Given three points, there's a circle that exactly fits them... ;) 15:57, 26 October 2021 (UTC)
Also, infinite number of polynomials which fits this data exactly. -- Hkmaly (talk) 23:06, 26 October 2021 (UTC)
But exactly one circle (assuming all mutually different, and not already upon a line), in an elegantly obvious manner. Therefore clearly the more individually significant statistical match for three datum points. :P 11:50, 27 October 2021 (UTC)

Speaking as the person who wrote the explanation for "slope hypothesis testing," we need someone to write a better explanation for it. It's just a placeholder meant to patch a gap until someone who knows what they're talking about (or what to google) can write a better one. GreatWyrmGold (talk) 14:30, 27 October 2021 (UTC)

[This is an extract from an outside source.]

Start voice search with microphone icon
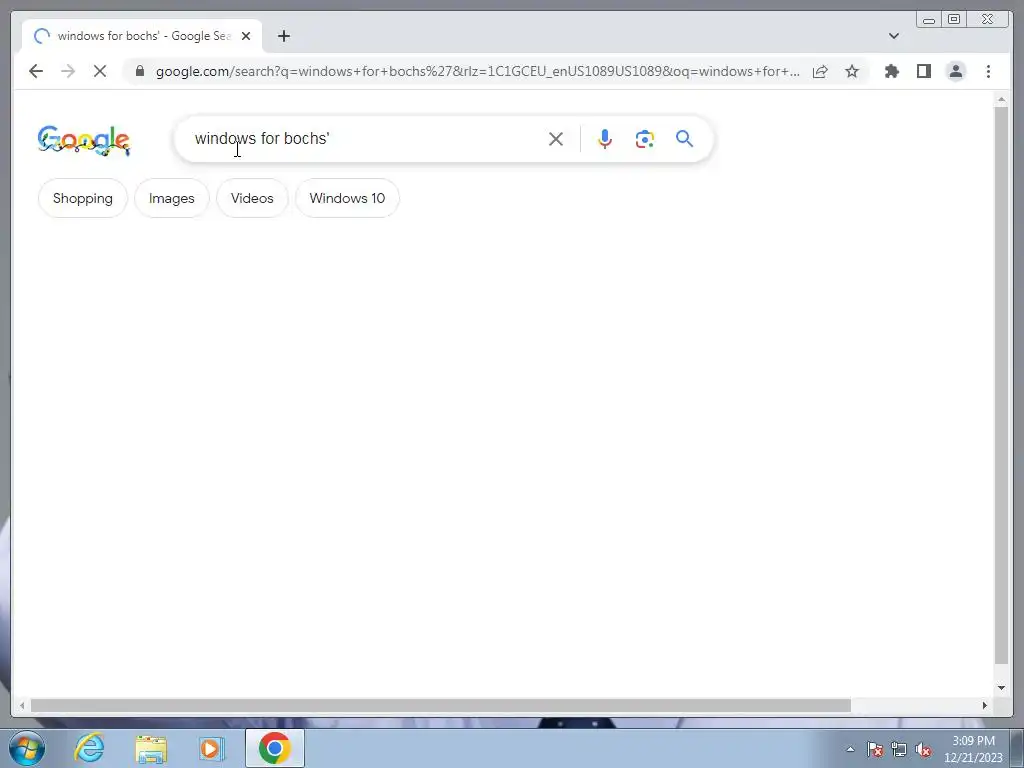1024x768 pixels. [x=605, y=139]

My (armchair) summary(!) would be that a general proposition is that there is a simple linear relationship between two factors (or their logs/powers/whatevers, reformulated as necessary) so those are plotted and their conformity to a gradient(±offset) is evaluated.
The slope is defined by just two values which can, if necessary*, be emperically tested against the 'wrongness' of the points against the line (including error allowances) to find that line which is itself therefore minimally 'wrong', and that remaining wrongness (including how much of the possible error may need to be accepted) conveys the conformity or otherwise and you have also tied down the possibly unknown relationships - as best you are allowed to.
* - though there are doubtless many different direct calculation/reformulation methods that don't require progressive iterations towards a better solution. And identify where multiple minima might lie in the numeric landscape.
(Summary, indeed! This is why I didn't myself feel the need to try to do anything with the Explanation. It just seems like a typical Munrovian mash up of Statistical Hypothesis Testing and working with a slope. If I was ever taught this Slope-specific one (other than assessment by inspection, to preface or afterwards sanity-check loads of Sigma-based mathematics/etc that one can easily mess up by hand, or GIGO when plugged into a computer wrongly) then I've forgotten its name.) 15:19, 27 October 2021 (UTC)

What makes the graph even worse is that both axis don't start at zero.